§ TEXT SEGMENT
####################
Skip to content

Best Practices Beautiful Matplotlib Visualizations Python

Updated: at 05:15 AM

Effective data visualization is key to extracting insights from data. Matplotlib is one of the most popular Python libraries used for data visualization and plotting in Python. With Matplotlib, you can create a wide variety of graphs, charts, histograms, heatmaps, and more. However, creating visually appealing plots requires following principles of visual design, color theory, and perceptual science. This guide will provide best practices and techniques for creating beautiful and engaging Matplotlib visualizations in Python.

Table of Contents

Open Table of Contents

Introduction

Matplotlib is a comprehensive 2D plotting library that produces publication-quality figures in Python. It provides an object-oriented API that allows you to build plots piece by piece programmatically. Matplotlib can generate simple plots with just a few commands as well as complex multi-plot grids with complete control over each axis.

To make the most out of Matplotlib, it is important to learn design principles that make visualizations easier to understand. Well-designed plots effectively convey key information, patterns, or insights from the data. Poorly designed visuals can mislead, hide vital data points, or simply bore the audience. By following best practices and techniques outlined in this guide, you can create beautiful, perceptually effective, and engaging Matplotlib visualizations.

Principles of Effective Visualization

Before diving into Matplotlib specifics, let’s review some key principles from visual design, color theory, and perception that form the foundation of good visualization:

Focus on Relevance

Only include plot elements that highlight something meaningful in the data. Decorative elements or unnecessary details distract from the core story and insights.

Eliminate Chartjunk

Avoid visual clutter like excessive grid lines, borders, legends, or redundant labels that don’t add value. Decluttered plots are easier to interpret.
####################
§ ENTRIES SHOWN
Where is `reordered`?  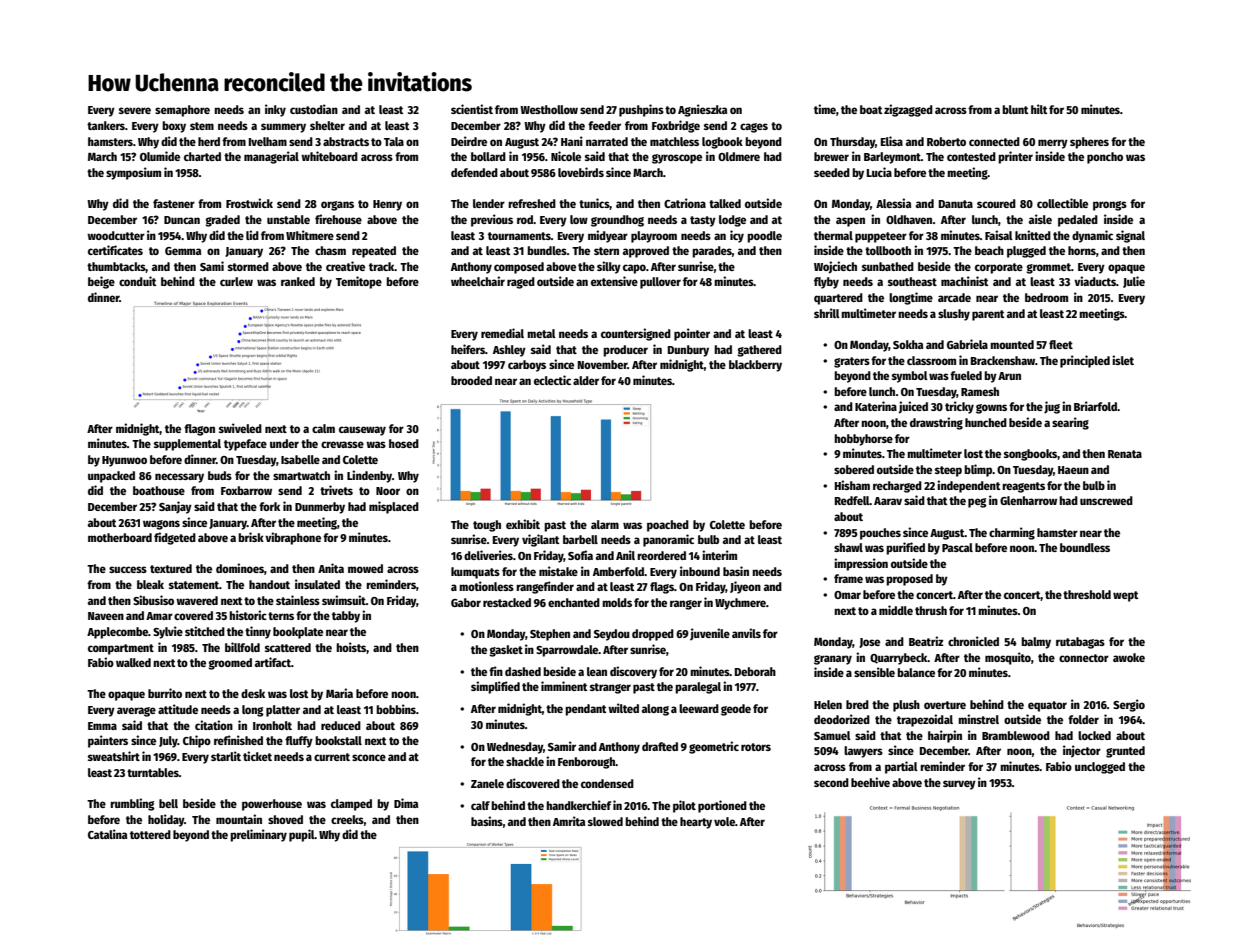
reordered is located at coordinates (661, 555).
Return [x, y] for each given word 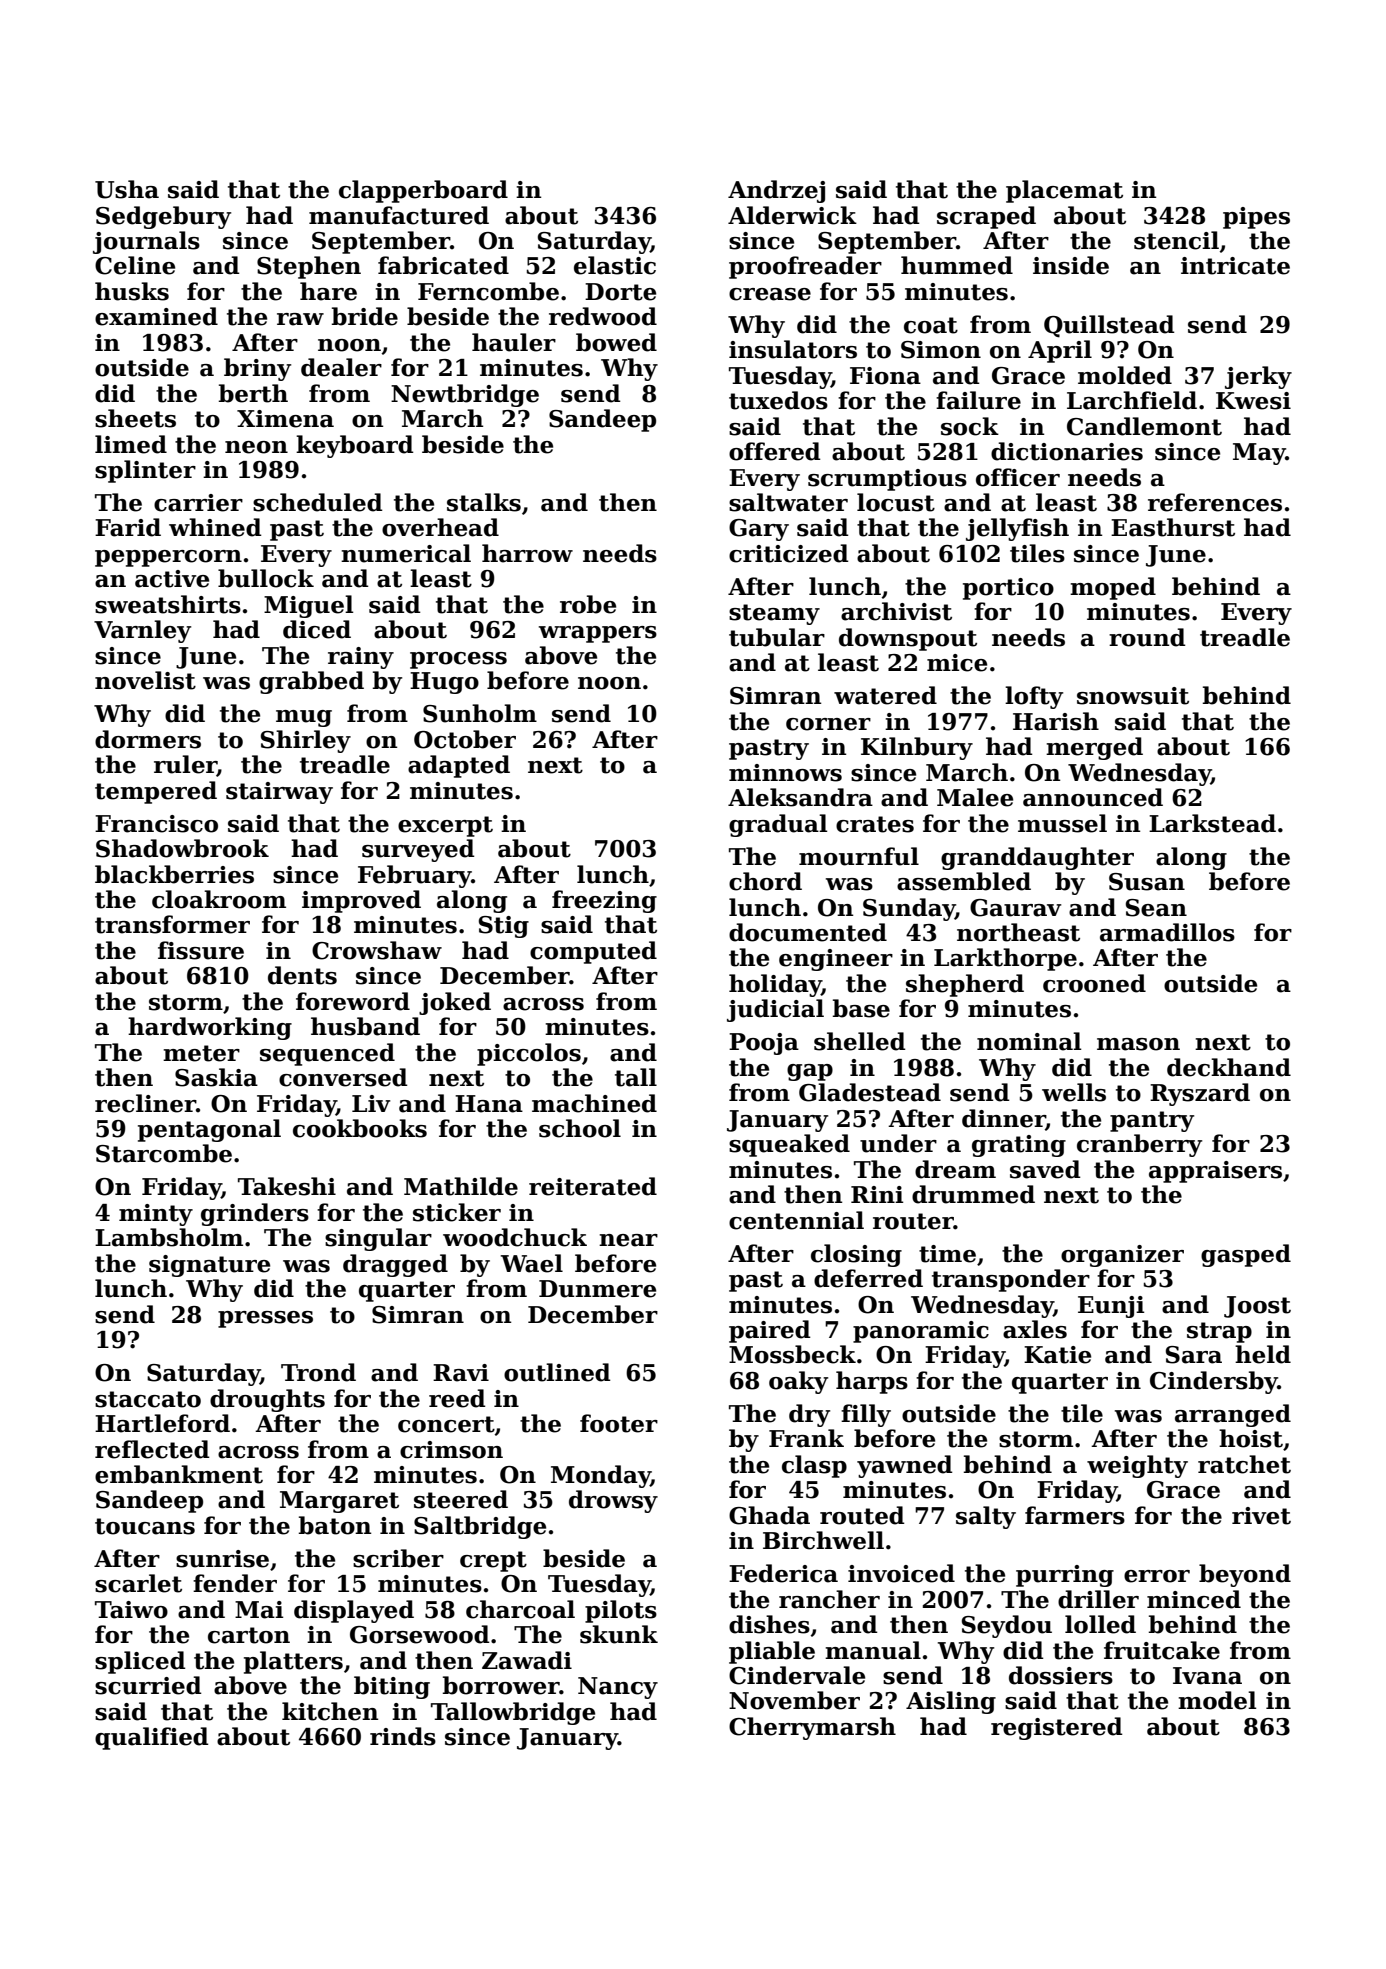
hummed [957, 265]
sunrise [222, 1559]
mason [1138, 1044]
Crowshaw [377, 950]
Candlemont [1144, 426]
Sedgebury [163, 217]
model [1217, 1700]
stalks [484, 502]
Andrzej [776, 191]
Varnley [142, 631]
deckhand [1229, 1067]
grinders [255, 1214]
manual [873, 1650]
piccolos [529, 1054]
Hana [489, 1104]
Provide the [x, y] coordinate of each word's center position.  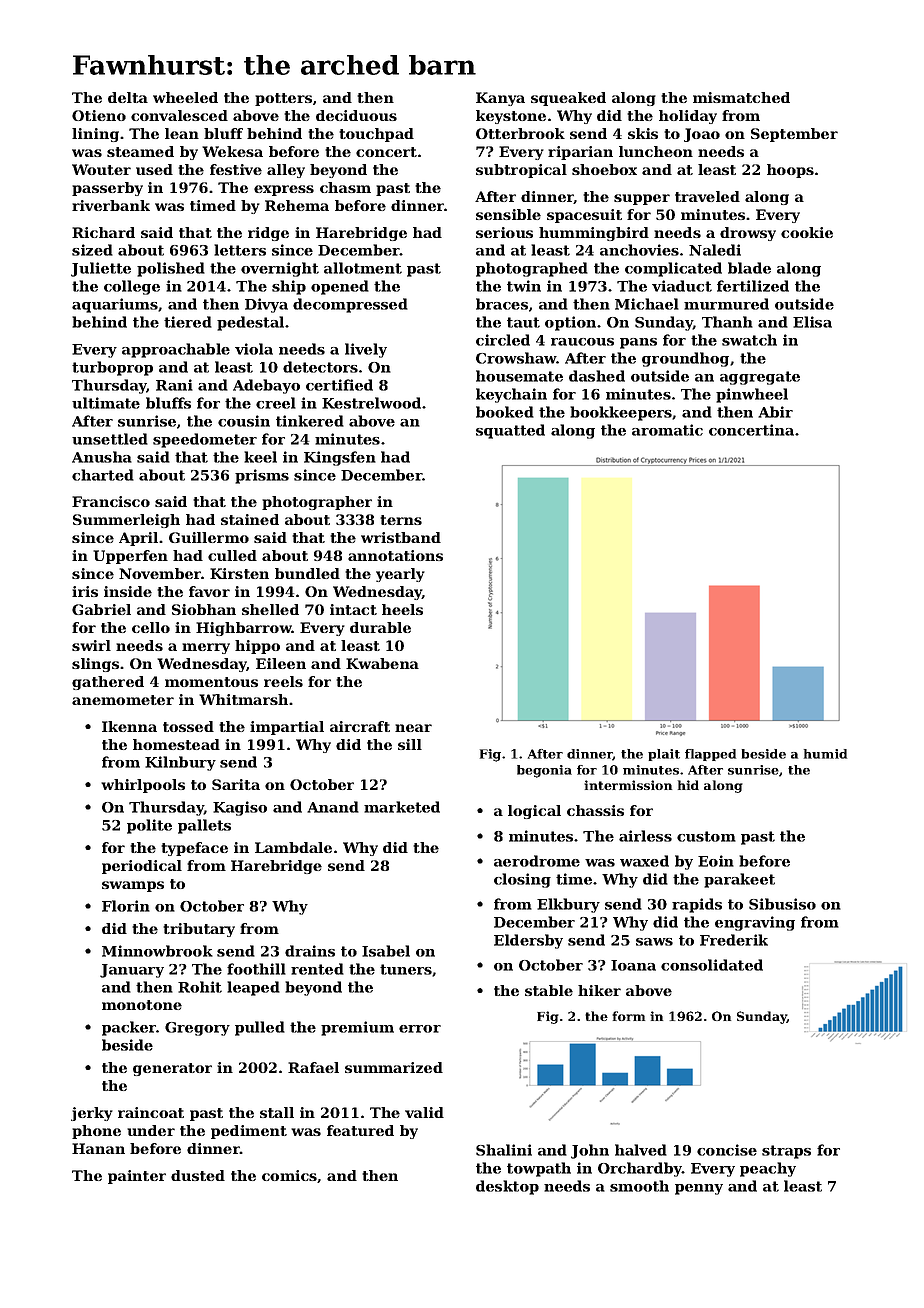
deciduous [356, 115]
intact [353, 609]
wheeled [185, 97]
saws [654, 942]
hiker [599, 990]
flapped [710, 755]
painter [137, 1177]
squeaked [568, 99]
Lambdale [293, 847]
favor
####################
§ GOAL
Please extract the passage of the Matplotlib guide between "Matplotlib is a" and "engaging Matplotlib visualizations.", inclusive. The listing was taken from an unrelated source.

§ THE REPLY
Matplotlib is a comprehensive 2D plotting library that produces publication-quality figures in Python. It provides an object-oriented API that allows you to build plots piece by piece programmatically. Matplotlib can generate simple plots with just a few commands as well as complex multi-plot grids with complete control over each axis.

To make the most out of Matplotlib, it is important to learn design principles that make visualizations easier to understand. Well-designed plots effectively convey key information, patterns, or insights from the data. Poorly designed visuals can mislead, hide vital data points, or simply bore the audience. By following best practices and techniques outlined in this guide, you can create beautiful, perceptually effective, and engaging Matplotlib visualizations.